I am glad he mentioned just how much has been invested in innovation, and I would add that these kinds of investments did not just happen over the past two years. For 10 straight years, the Conservative Party invested in Quebec's forestry industry. We are the reason that these projects are now coming to fruition and playing a major part in innovation throughout the regions of Quebec.

My colleague stated that this motion is not important and that we are wasting our time. There is a byelection this coming Monday. Is he trying to tell people in Saguenay–Lac-Saint-Jean that forestry is not important for their region?

Business of Supply October 19th, 2017

Mr. Speaker, I am pleased to be able to ask the minister a question. I have much respect for him, and I know he is very involved in his riding. I also know that he is in close contact with the forestry industry.

I have only one question. I would like to know why, in the 2,871-word mandate letter the minister received from the Prime Minister, the words “forestry industry” do not appear once.

When a minister gets a mandate from the Prime Minister that makes no mention of the forestry industry, how can that minister tell Canadians and those watching us, to use his words, that the government he represents is truly interested in defending the forestry industry?

Business of Supply October 19th, 2017

I appreciate the opportunity to ask another question, Madam Speaker.

Not all of these agreements have been signed yet and the changes in the government's proposed tax reforms are going to adversely affect every region in the country, not just Lac-Saint-Jean, and the sector's executives most of all.

In these circumstances, how can the minister have such high hopes for the future of the industry?
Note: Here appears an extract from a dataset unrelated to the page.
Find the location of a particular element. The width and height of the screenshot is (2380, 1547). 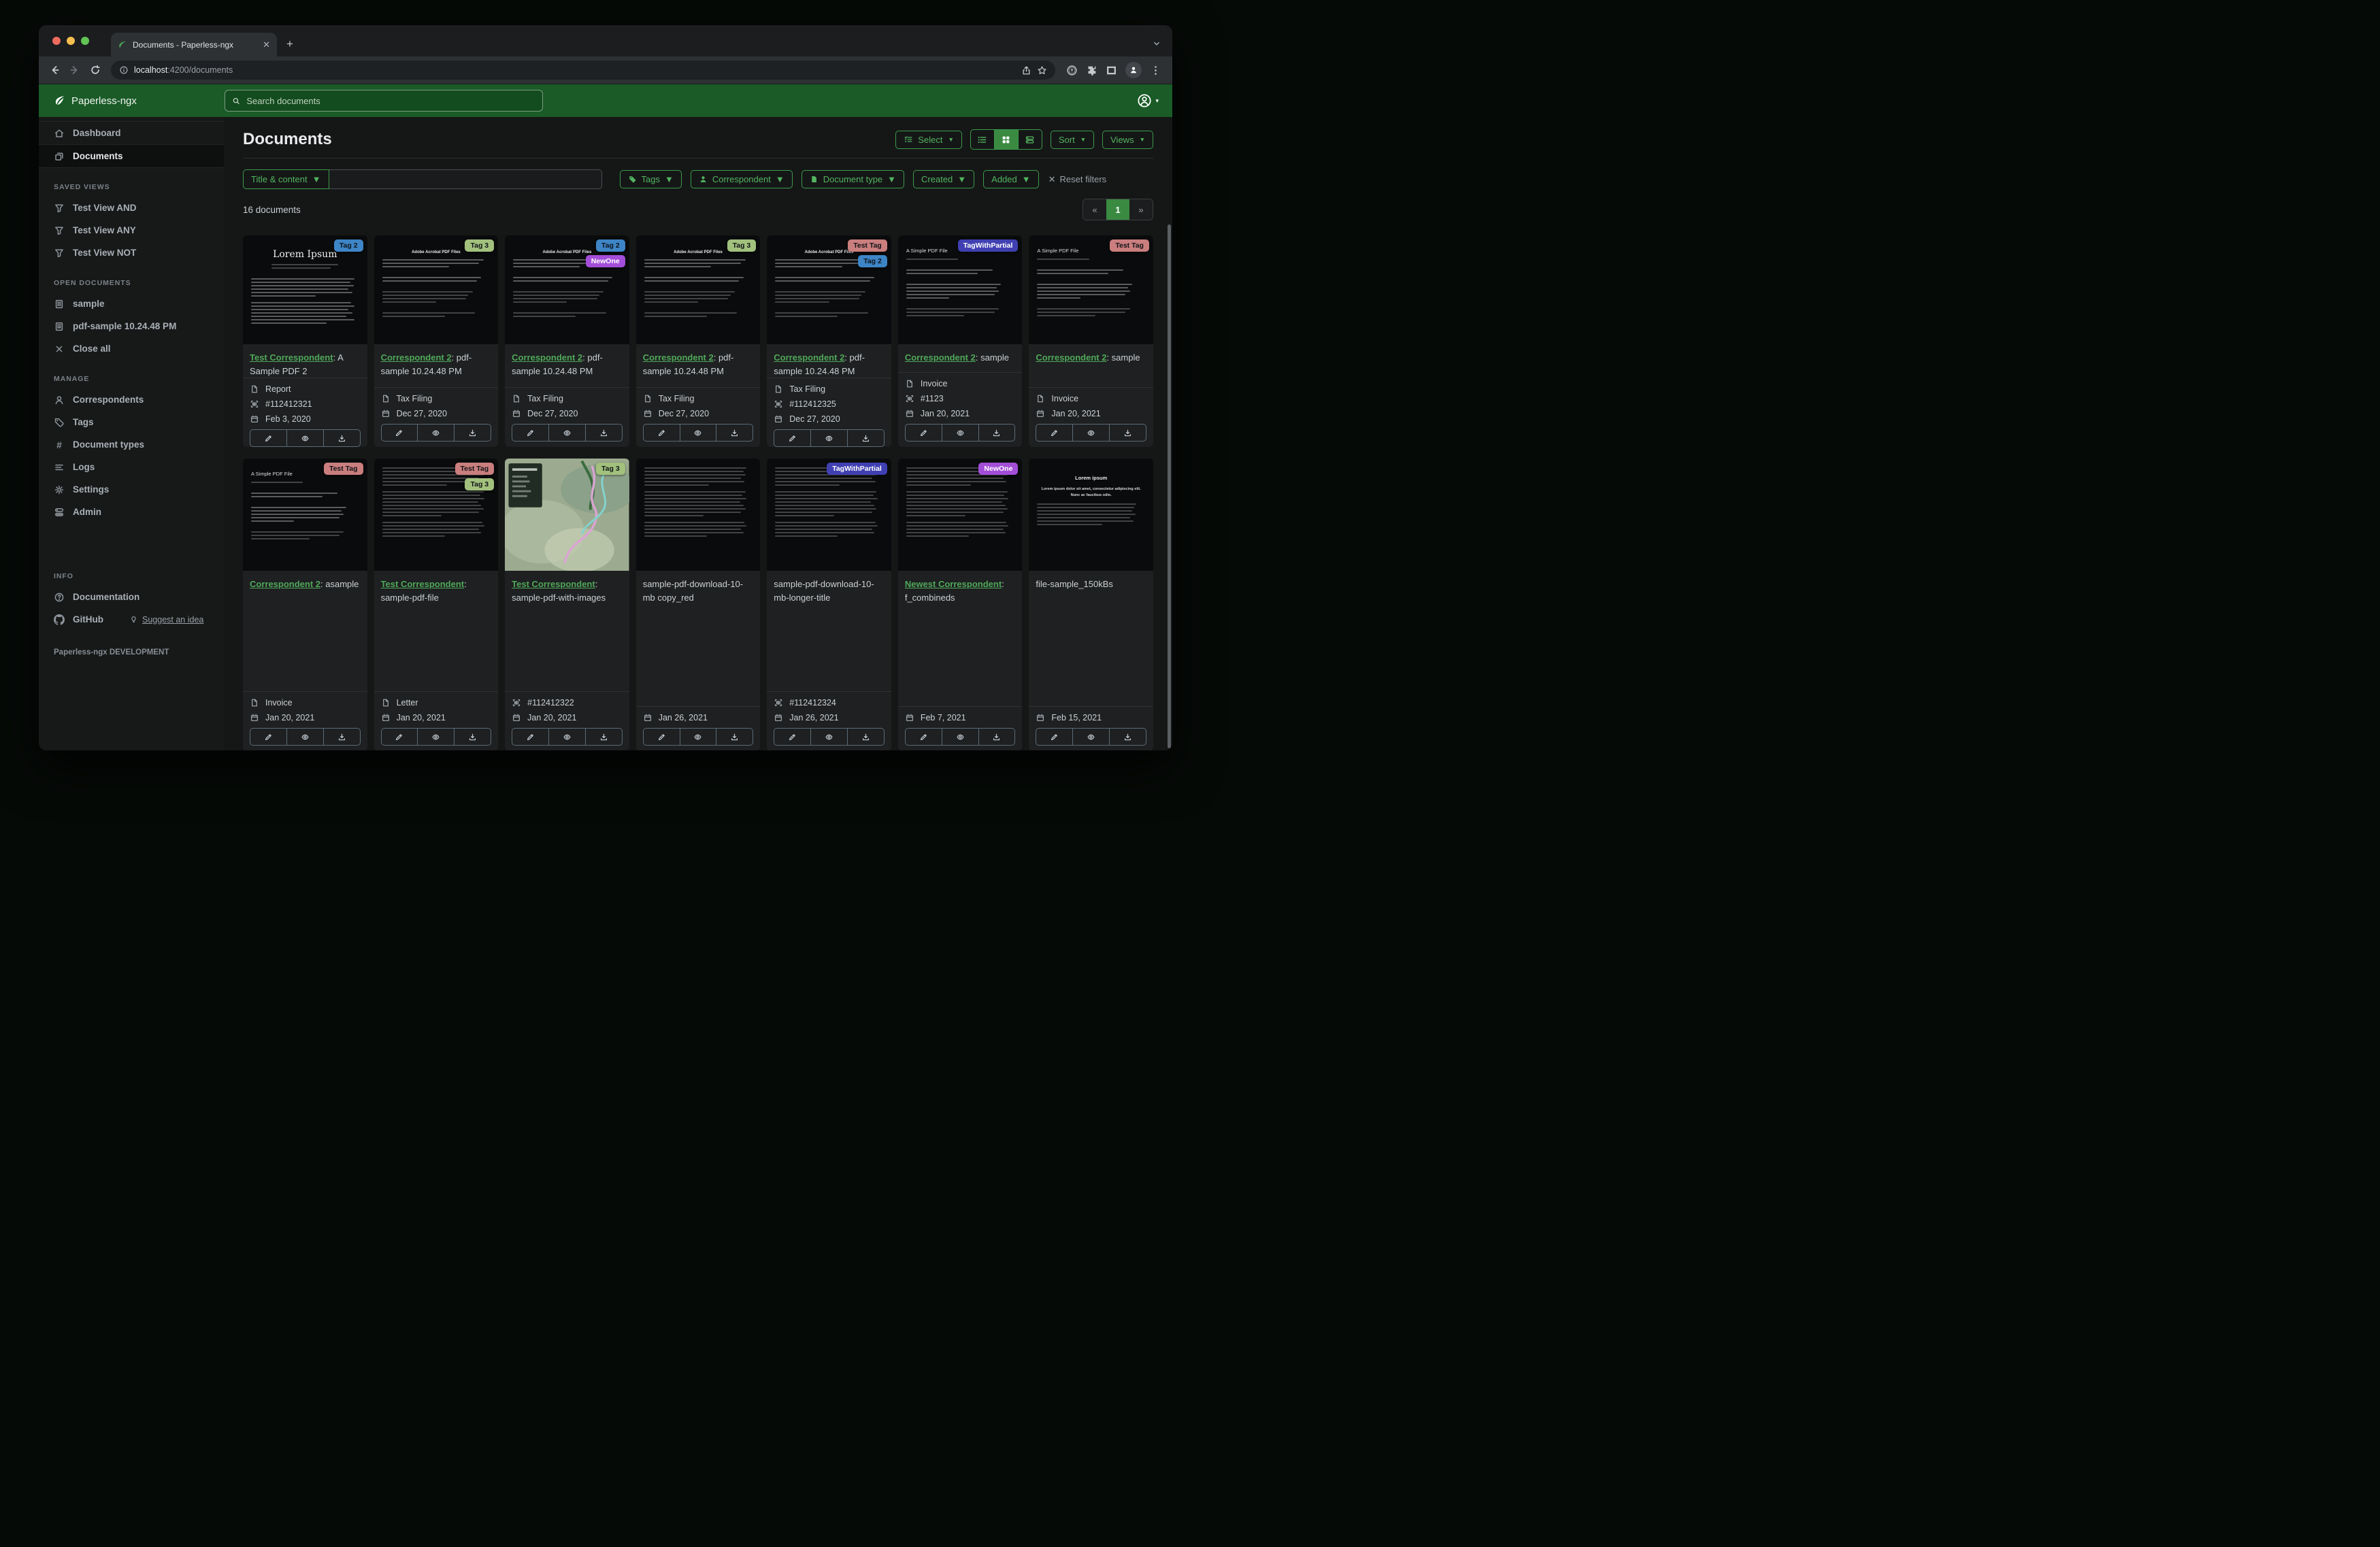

Business of Supply October 19th, 2017

Madam Speaker, thank you for giving me the opportunity to ask the Minister of Natural Resources a question. It is an important question, because we know, as several members have stated this morning, that softwood lumber accounts for 400,000 jobs in Canada. This makes it a vitally important industry.
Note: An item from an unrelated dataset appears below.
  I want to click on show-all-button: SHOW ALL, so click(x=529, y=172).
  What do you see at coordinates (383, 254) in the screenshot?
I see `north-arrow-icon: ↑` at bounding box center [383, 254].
I would like to ask the minister why our trade relations with the United States over the past two years have been the worst in over a decade? Whether it be Bombardier, NAFTA, supply management or softwood lumber, nothing is working. Our trade relations with the United States are appalling.

My question for the minister is the following: last July, a few months ago, the Governor of Idaho, Butch Otter, said that during a public meeting, a memorandum of understanding on softwood lumber management had already been signed between the two countries. What happened to this potential agreement that was signed?

Since Mr. Obama and the Prime Minister got along so well when the Prime Minister came to power, how come no agreement was signed at that time? If our relationship with the current American administration is strained, how come no agreement was signed then?

Montmagny—L'Islet—Kamouraska—Rivière-du-Loup October 5th, 2017

Mr. Speaker, 2017 is a special year for Rivière-du-Loup, which is celebrating a number of centennials this year.

The famous bell tower at city hall has been watching over Rivière-du-Loup's inhabitants for 100 years. The old Princess theatre remains a jewel of culture and architecture in the heart of downtown and is more vibrant than ever thanks to the “Vues dans la tête de...” film festival. We also have l'Harmonie de Rivière-du-Loup, the local band that continues to put on large benefit concerts for community organizations. Many musicians got their start there.

Finally, the world renowned Sisters of the Infant Jesus of Chauffailles chose to call this town on the St. Lawrence home and establish their provincial house there. It now houses the Poor Clares.

I congratulate everyone who has contributed to keeping these institutions alive so that they may be part of our regional story. Happy anniversary to all.